═══ Given entries

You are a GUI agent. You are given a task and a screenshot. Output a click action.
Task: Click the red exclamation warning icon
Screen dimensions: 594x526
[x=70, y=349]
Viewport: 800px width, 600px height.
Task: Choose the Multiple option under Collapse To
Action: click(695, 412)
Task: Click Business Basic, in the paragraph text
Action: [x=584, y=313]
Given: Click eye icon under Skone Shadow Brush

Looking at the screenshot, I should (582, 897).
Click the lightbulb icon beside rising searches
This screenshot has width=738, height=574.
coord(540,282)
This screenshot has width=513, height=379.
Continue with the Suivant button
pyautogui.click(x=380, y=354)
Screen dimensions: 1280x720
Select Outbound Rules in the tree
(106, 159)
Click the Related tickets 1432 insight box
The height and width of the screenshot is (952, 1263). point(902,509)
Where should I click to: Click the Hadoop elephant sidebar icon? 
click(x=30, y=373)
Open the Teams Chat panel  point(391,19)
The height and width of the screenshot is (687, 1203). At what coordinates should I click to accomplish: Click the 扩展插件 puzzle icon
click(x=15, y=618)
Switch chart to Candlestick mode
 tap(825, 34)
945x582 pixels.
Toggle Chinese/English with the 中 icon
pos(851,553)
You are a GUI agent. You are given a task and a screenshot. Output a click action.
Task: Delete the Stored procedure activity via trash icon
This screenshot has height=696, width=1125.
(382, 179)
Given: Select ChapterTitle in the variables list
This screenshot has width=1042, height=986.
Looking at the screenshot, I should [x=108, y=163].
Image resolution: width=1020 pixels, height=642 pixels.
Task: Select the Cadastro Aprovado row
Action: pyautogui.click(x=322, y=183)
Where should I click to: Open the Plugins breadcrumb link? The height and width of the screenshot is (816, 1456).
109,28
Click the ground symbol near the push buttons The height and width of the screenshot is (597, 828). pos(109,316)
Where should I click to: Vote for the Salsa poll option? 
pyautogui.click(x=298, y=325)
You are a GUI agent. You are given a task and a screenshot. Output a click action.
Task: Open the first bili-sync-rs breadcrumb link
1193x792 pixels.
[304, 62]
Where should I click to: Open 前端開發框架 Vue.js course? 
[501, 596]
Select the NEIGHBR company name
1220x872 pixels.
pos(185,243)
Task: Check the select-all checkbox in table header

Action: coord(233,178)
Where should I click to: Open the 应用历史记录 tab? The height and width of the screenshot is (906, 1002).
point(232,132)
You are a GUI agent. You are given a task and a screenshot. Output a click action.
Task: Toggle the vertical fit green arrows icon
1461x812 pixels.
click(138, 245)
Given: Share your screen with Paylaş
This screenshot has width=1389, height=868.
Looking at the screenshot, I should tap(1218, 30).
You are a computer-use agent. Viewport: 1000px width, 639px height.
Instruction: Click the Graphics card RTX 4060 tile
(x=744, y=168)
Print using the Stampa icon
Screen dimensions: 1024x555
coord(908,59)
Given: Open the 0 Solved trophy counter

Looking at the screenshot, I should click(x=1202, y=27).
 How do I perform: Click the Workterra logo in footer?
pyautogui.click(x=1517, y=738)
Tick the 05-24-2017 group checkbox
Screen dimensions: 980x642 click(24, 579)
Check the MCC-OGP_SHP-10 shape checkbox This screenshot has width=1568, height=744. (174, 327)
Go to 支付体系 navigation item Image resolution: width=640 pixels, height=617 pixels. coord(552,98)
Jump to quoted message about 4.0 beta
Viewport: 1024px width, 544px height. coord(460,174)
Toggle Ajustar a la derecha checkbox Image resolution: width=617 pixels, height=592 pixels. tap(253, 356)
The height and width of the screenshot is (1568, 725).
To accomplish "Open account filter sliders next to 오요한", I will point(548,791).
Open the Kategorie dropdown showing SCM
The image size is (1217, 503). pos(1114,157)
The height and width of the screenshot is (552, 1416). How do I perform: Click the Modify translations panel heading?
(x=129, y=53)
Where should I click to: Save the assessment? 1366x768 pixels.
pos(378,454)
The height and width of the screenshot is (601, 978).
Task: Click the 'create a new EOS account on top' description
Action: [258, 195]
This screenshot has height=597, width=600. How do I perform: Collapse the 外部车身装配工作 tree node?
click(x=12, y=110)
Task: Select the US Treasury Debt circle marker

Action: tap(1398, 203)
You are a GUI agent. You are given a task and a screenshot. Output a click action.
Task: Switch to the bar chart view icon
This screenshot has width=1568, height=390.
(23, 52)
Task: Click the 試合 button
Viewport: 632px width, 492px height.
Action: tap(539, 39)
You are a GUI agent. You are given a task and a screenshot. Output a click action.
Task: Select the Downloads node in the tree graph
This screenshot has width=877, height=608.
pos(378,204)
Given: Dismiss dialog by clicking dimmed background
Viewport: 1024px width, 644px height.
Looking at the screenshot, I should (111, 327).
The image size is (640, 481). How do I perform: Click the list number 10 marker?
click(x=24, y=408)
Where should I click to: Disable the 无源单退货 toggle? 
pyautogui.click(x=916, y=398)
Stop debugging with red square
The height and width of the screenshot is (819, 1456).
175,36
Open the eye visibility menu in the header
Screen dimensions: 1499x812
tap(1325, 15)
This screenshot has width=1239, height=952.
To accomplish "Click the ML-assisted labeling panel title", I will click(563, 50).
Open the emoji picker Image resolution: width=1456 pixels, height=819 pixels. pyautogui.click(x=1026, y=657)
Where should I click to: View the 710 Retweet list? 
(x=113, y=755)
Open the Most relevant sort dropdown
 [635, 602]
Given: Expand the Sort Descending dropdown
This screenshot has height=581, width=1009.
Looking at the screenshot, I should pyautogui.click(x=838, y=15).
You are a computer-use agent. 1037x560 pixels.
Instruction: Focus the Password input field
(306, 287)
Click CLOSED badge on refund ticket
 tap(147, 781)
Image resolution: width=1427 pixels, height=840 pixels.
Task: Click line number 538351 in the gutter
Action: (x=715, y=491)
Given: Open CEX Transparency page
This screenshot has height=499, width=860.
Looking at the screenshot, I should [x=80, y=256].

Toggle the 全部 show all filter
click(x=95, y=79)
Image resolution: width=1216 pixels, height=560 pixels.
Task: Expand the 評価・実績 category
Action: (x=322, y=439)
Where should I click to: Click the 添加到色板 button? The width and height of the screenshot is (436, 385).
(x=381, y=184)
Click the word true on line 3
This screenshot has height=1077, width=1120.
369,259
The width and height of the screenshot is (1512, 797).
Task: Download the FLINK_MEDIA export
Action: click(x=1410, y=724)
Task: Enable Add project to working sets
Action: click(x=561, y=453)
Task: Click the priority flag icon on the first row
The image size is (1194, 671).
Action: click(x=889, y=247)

══════

• Given task
Starting at the beginning of the material and ending at the line that contains "pyautogui.click(x=298, y=325)", rewrite those lines with "GUI agent" swapped for "screen assistant" and nothing else changed.

• Response to this exercise
You are a screen assistant. You are given a task and a screenshot. Output a click action.
Task: Click the red exclamation warning icon
Screen dimensions: 594x526
[x=70, y=349]
Viewport: 800px width, 600px height.
Task: Choose the Multiple option under Collapse To
Action: click(695, 412)
Task: Click Business Basic, in the paragraph text
Action: [x=584, y=313]
Given: Click eye icon under Skone Shadow Brush

Looking at the screenshot, I should (582, 897).
Click the lightbulb icon beside rising searches
This screenshot has width=738, height=574.
coord(540,282)
This screenshot has width=513, height=379.
Continue with the Suivant button
pyautogui.click(x=380, y=354)
Screen dimensions: 1280x720
Select Outbound Rules in the tree
(106, 159)
Click the Related tickets 1432 insight box
The height and width of the screenshot is (952, 1263). point(902,509)
Where should I click to: Click the Hadoop elephant sidebar icon? 
click(x=30, y=373)
Open the Teams Chat panel  point(391,19)
The height and width of the screenshot is (687, 1203). At what coordinates should I click to accomplish: Click the 扩展插件 puzzle icon
click(x=15, y=618)
Switch chart to Candlestick mode
 tap(825, 34)
945x582 pixels.
Toggle Chinese/English with the 中 icon
pos(851,553)
You are a screen assistant. You are given a task and a screenshot. Output a click action.
Task: Delete the Stored procedure activity via trash icon
This screenshot has height=696, width=1125.
(382, 179)
Given: Select ChapterTitle in the variables list
This screenshot has width=1042, height=986.
Looking at the screenshot, I should [x=108, y=163].
Image resolution: width=1020 pixels, height=642 pixels.
Task: Select the Cadastro Aprovado row
Action: pyautogui.click(x=322, y=183)
Where should I click to: Open the Plugins breadcrumb link? The height and width of the screenshot is (816, 1456).
109,28
Click the ground symbol near the push buttons The height and width of the screenshot is (597, 828). pos(109,316)
Where should I click to: Vote for the Salsa poll option? 
pyautogui.click(x=298, y=325)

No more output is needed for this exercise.